The tables from the previous chapters are not 100 percent tailored to the example application, and we used them to show various techniques, so we need to create two more tables.

CREATE TABLE car_offers (

country text,

date timeuuid,

username text,

brand text,

color text,

equipment map<text, text>,

mileage int,

model text,

price float,

year int,

PRIMARY KEY (country, date)

) WITH CLUSTERING ORDER BY (date DESC);

CREATE TABLE car_offers_search_index (

brand text,

color text,

price_range text,

creation_time timeuuid,

date timeuuid,

country text,

PRIMARY KEY ((brand, color, price_range), creation_time)

);

Code Listing 108

In the example, we are going to partition the data by the country from which the offer is made. The app will have the country fixed to USA. It only adds complexity if we add more countries and doesn’t make explaining easier. Besides the new offers table, we will create an index for searching the offers. Building a more complex searching index would also require a lot of time and provide very little additional insight into using Cassandra in an application. In the following sections, we will look closely at example files in our application.

index.js

var express = require('express');

var app = express();

require('./config')(app);

require('./routes')(app);

app.listen(8080);

console.log('Application is running on port 8080');

Code Listing 109

This module initializes the Express framework. After express has been initialized, we initialize the config.js and routes.js modules. The web application is running on port 8080. If everything works fine, you should see the message from console.log. If you plan to follow along with building this example, it would be best if we didn’t have to restart the Node application just to see if some change has taken effect. The best practice is to install the nodemon tool and then run the example with it as shown in the following code.

# npm install -g nodemon

# nodemon index.js

Code Listing 110

After starting the application with nodemon, it will track changes and automatically reload the application when something changes. The example we are building is not fully functional yet. Don’t be surprised if you receive error messages after trying to run the index.js file as shown in previous listing. Just continue editing the files.

config.js

This file contains the entire configuration for Express and the other frameworks we are using. We also have to load the Express module so that we can define the static directory. The Handlebars module has a bit more configuration that we need to do. The Handlebars framework doesn’t come with out-of-the-box support for formatting dates and comparing strings, so we need to define formatDate and if_eq helpers. For date formatting, we will use Moment.js. The Express framework externalized support for parsing post requests, so we have to use the body-parser module. We also have to define the layouts directory and configure the view engine. All of these changes are shown in the following code listing.
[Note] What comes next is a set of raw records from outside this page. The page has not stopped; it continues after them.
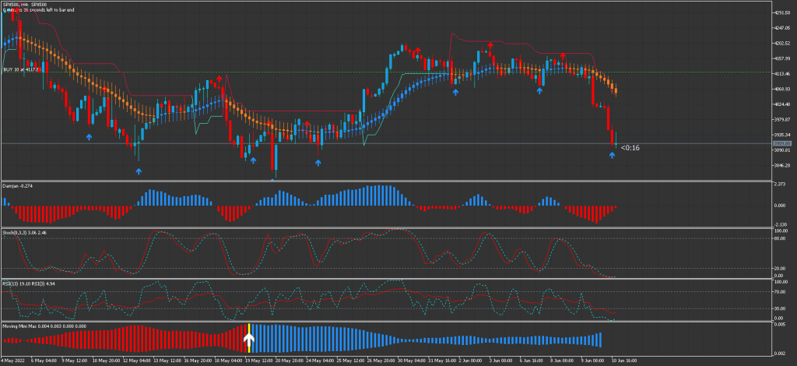Click the red sell arrow near 30 May high

417,51
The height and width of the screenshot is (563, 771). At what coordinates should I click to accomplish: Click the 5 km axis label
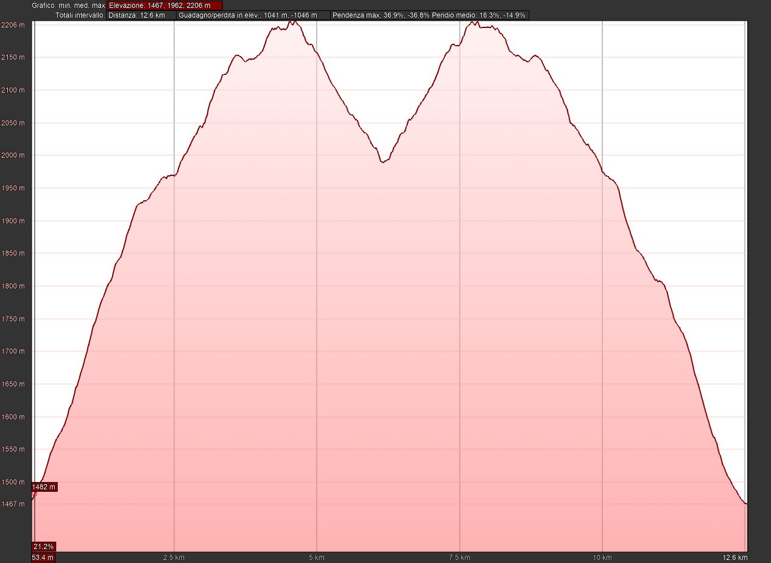[x=316, y=558]
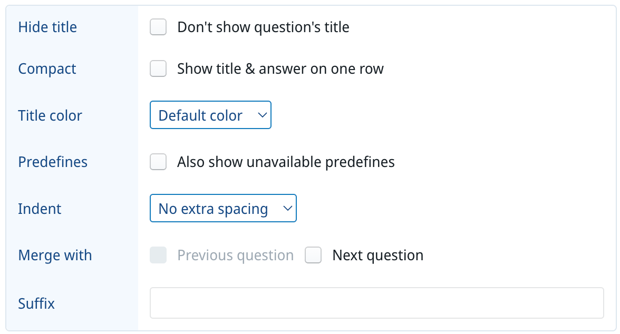Focus the Suffix text input field
620x334 pixels.
[x=376, y=303]
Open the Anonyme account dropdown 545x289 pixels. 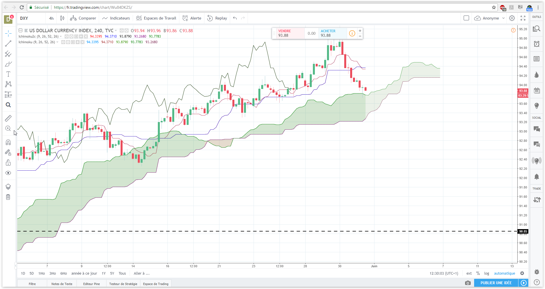pos(491,18)
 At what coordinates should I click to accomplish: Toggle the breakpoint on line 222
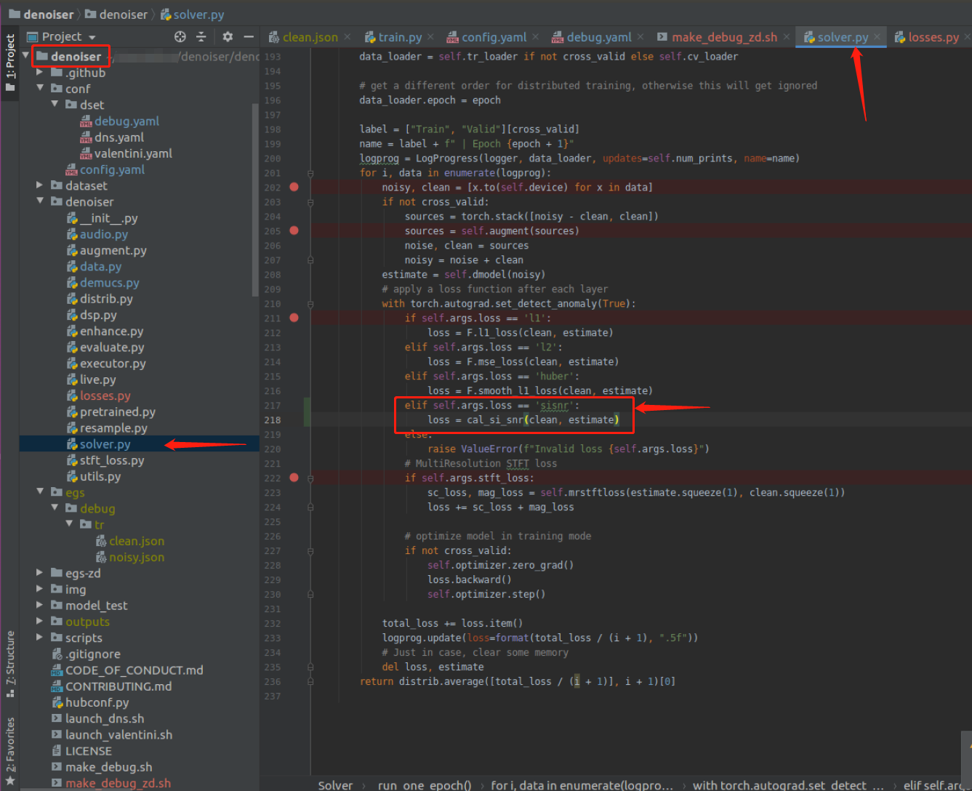[293, 478]
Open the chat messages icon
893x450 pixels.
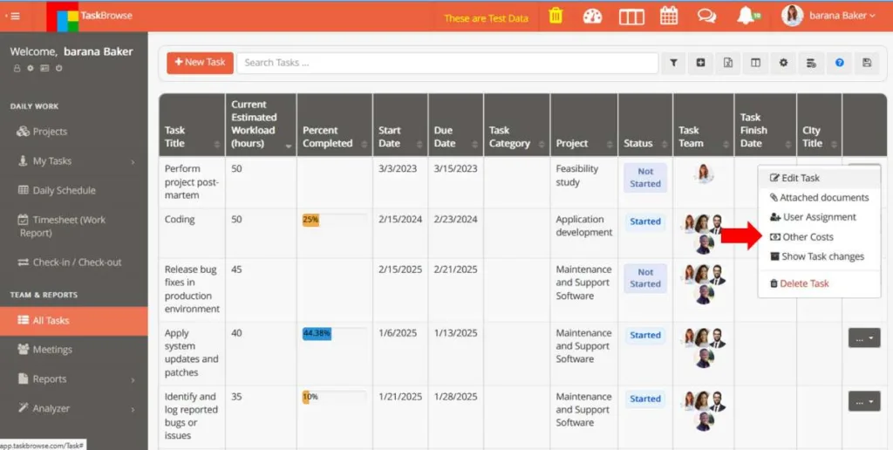[707, 16]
var express = require('express'),

bodyParser = require('body-parser'),

handlebars = require('express3-handlebars'),

moment = require('moment');

module.exports = function(app){

app.engine('html', handlebars({

defaultLayout: 'main',

extname: ".html",

layoutsDir: __dirname + '/views/layouts',

helpers: {

formatDate: function(value) {

return moment(value).format('YYYY-MM-DD HH:mm:ss');

if_eq : function(a, b, opts) {

if(a == b) {

return opts.fn(this);

}

else {

return opts.inverse(this);

}

}));

app.use(bodyParser.urlencoded({extended: false}));

app.set('view engine', 'html');

app.set('views', __dirname + '/views');

app.use(express.static(__dirname + '/public'));

};

Code Listing 111

Express supports more than 20 other view technologies, with the most popular being Jade, Haml, and Underscore. In our example, we will stick to plain old HTML.

cassandra.js

var cql = require('node-cassandra-cql');

var client = new cql.Client({

hosts: ['127.0.0.1:9042'], keyspace: 'used_cars'

});

module.exports = {

client: client,

cql: cql

};

Code Listing 112

This file initializes the Cassandra driver. The hosts value and keyspace parameter would normally be loaded from a configuration file, but in this example application, it’s sufficient to do it directly in the file. This module exports the client to enable other modules to query Cassandra and cql to make type handling in later examples easier.

routes.js

This is the most complex file, so we are going to review each function separately. Normally the logic would be split into multiple modules, but in this example application the logic is simply put in the routes file. You can jump to view sources and add them to the example as you define the route logic.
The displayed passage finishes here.